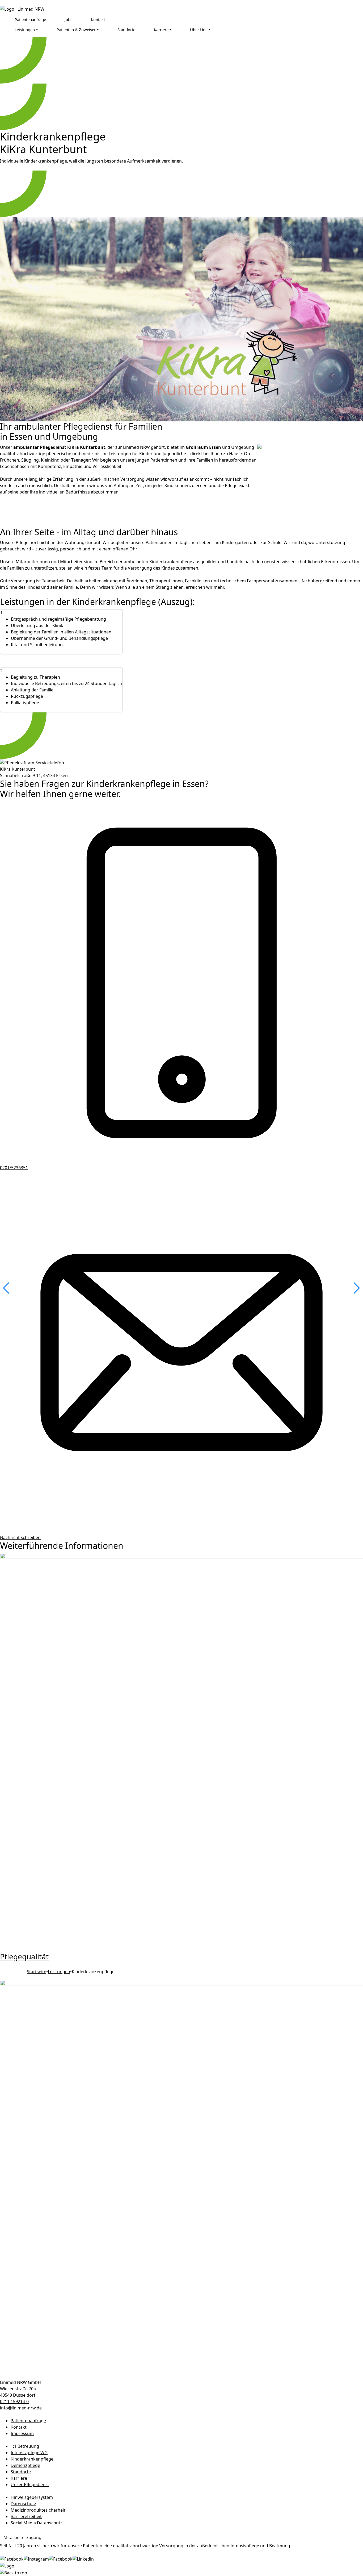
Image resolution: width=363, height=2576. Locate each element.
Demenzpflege (25, 2465)
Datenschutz (23, 2504)
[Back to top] (13, 2572)
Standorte (126, 29)
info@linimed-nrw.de (21, 2408)
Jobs (68, 19)
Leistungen (25, 29)
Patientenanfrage (30, 19)
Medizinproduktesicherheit (38, 2510)
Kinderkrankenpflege (32, 2459)
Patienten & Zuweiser (76, 29)
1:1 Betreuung (25, 2446)
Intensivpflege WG (29, 2452)
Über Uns (198, 29)
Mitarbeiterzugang (22, 2537)
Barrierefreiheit (26, 2516)
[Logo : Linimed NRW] (181, 2179)
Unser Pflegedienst (30, 2484)
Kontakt (98, 19)
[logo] (22, 8)
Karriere (161, 29)
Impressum (22, 2433)
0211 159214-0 (14, 2401)
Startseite (36, 1971)
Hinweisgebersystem (32, 2497)
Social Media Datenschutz (36, 2523)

+--

Action item:
Copy every line of the listing that contains the word "Datenschutz".

Answer space:
Datenschutz (23, 2504)
Social Media Datenschutz (36, 2523)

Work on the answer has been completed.